The ceremony focused on the fact that it’s not just the veterans themselves who need assistance while serving their country but also the families they leave behind.

The ceremony started with music from Simpson students Rosa Gude and Jacob Lay.  A row of veterans sat on the right side of the chapel and were acknowledged throughout the ceremony.

The speaker was Denise Lutsky, whose husband, Steve, is Inspector General of the 27th Airborne Corps and has been in service for 31 years. Steve is currently deployed to Iraq.

Lutsky was originally a counselor, but after the stresses of trying to become certified each time their family moved, she decided to become a personal trainer. She now has her national certification from the American Council of Exercise.

During the time Lutsky spoke, she touched on the difficulties of having a family member consistently serving overseas. She talked about how the holidays especially can be a difficult time to have a family member serving in the military.

“This won’t be the first Christmas we have not had Steve with us,” she said.

Lutsky also pushed back on the idea that it gets easier over time having a family member serving in the armed forces.

“It’s not a fair statement to say that you get used to it because honestly, you never get used to missing the person that you want there the most,” Lutsky said.

When service members are consistently deployed, it doesn’t get easier.
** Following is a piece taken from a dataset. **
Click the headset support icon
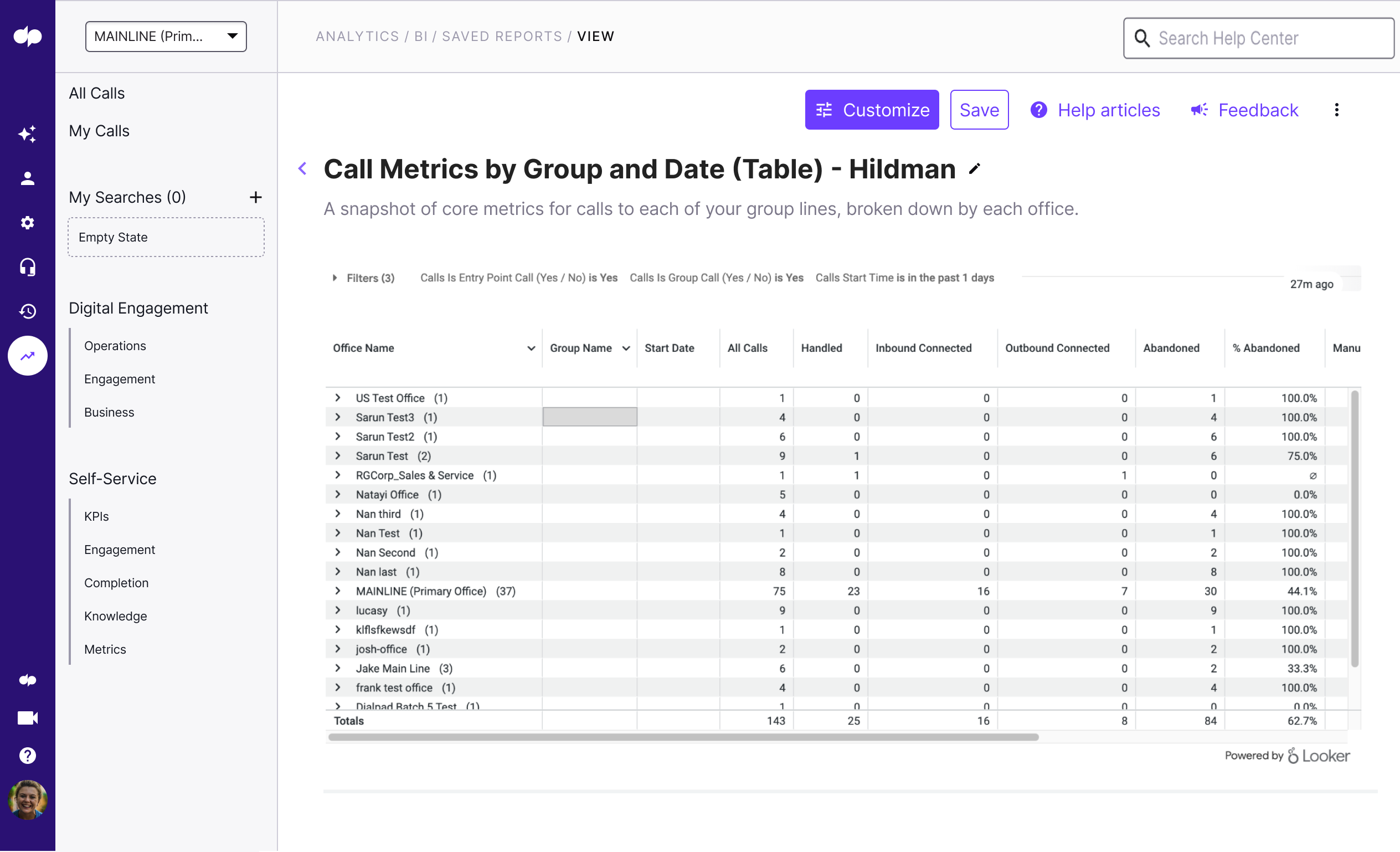 [27, 267]
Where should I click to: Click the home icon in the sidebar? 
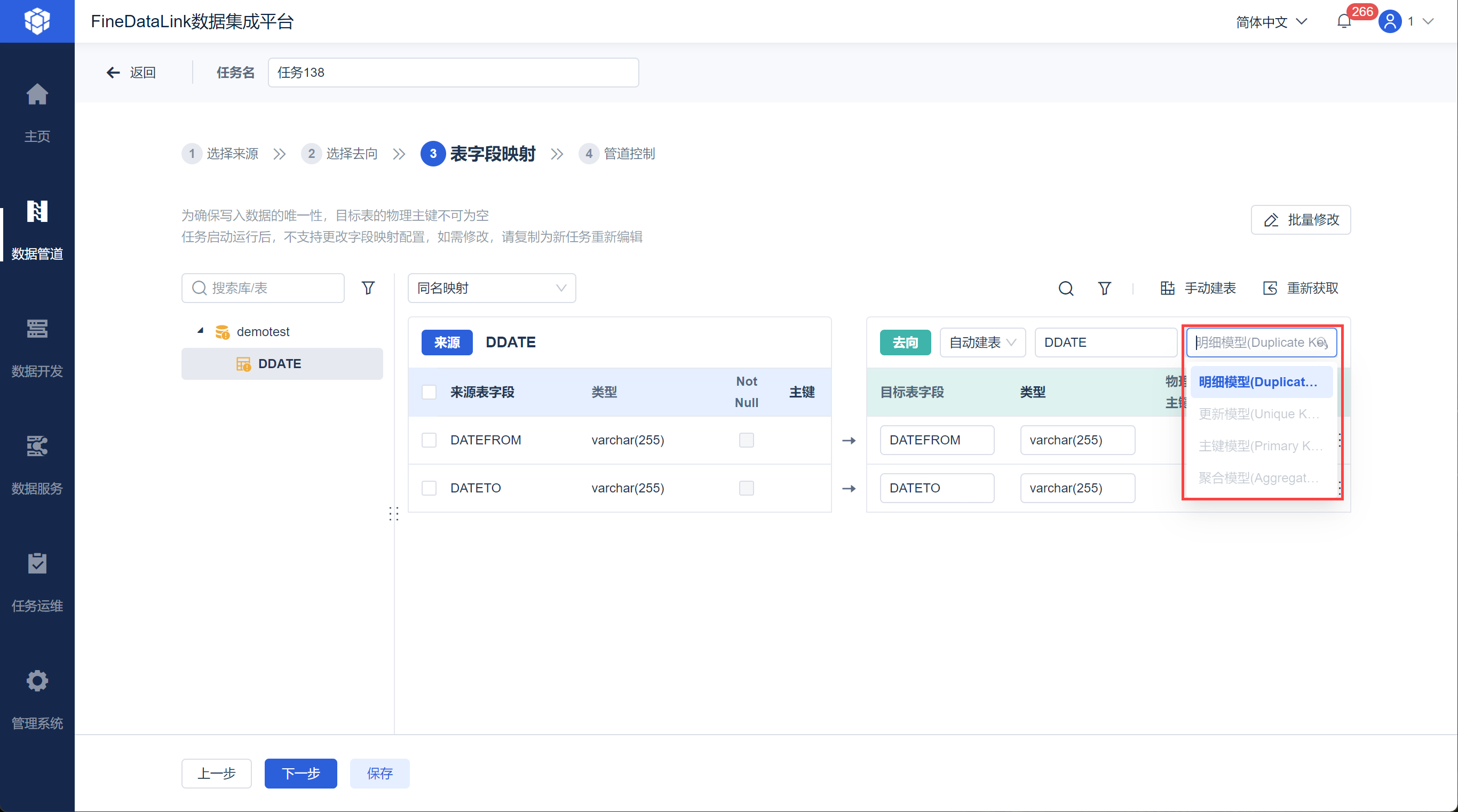(x=37, y=94)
The support system grows through repeated absences.

The ceremony honored the military service members of the past and present and also brought to light the immense support and sacrifices that the family members of service members provide: The raising of the family while the service member is away, taking care of all the personal affairs at home and getting the kids to school and events.
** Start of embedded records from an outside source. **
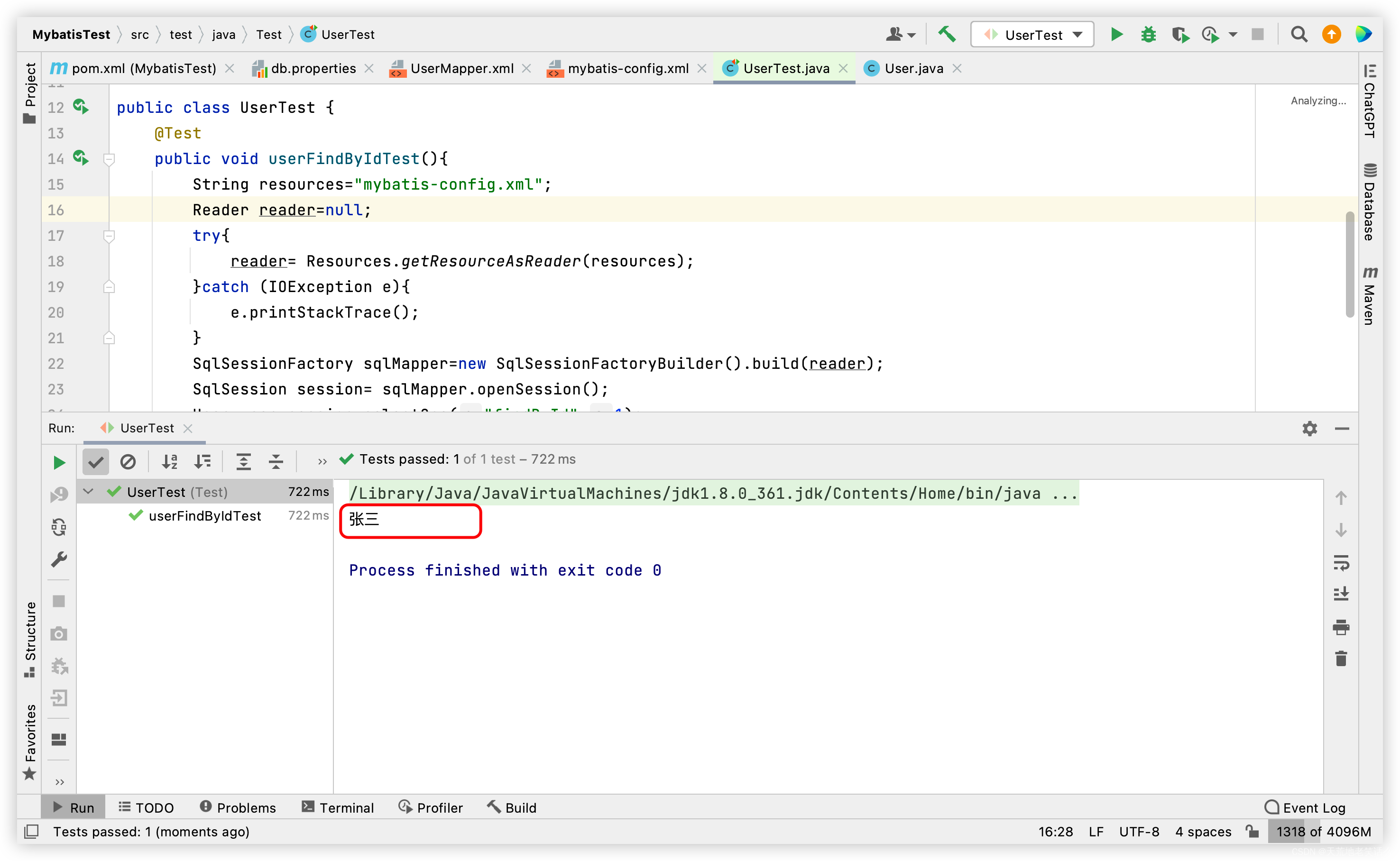Enable Rerun Tests Automatically in run panel
Screen dimensions: 1400x861
click(x=59, y=527)
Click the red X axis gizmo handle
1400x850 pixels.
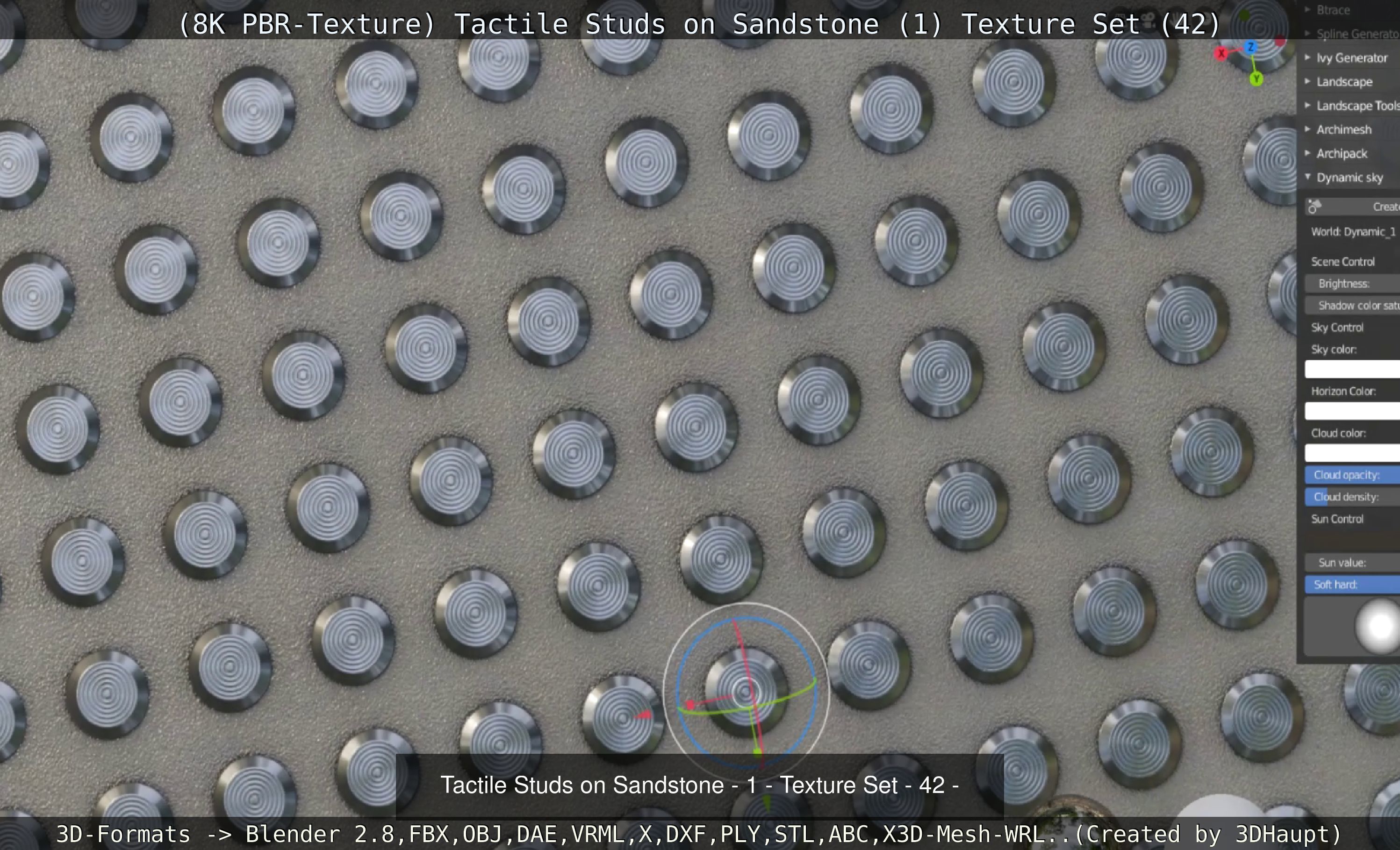coord(1221,53)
“Sacrifice can take on many different forms,” Lutsky said, explaining that military service can mean consistent relocation and uncertainty for family members.

In closing, Lutsky spoke about local veteran chapters such as the Veterans of Foreign Wars.

“These are our retired veterans. Their service should never be forgotten,” she said.

Remembering all those that have served in the United States armed forces is what Veterans Day is about, but remember that behind every brave service member stands a family who supports them.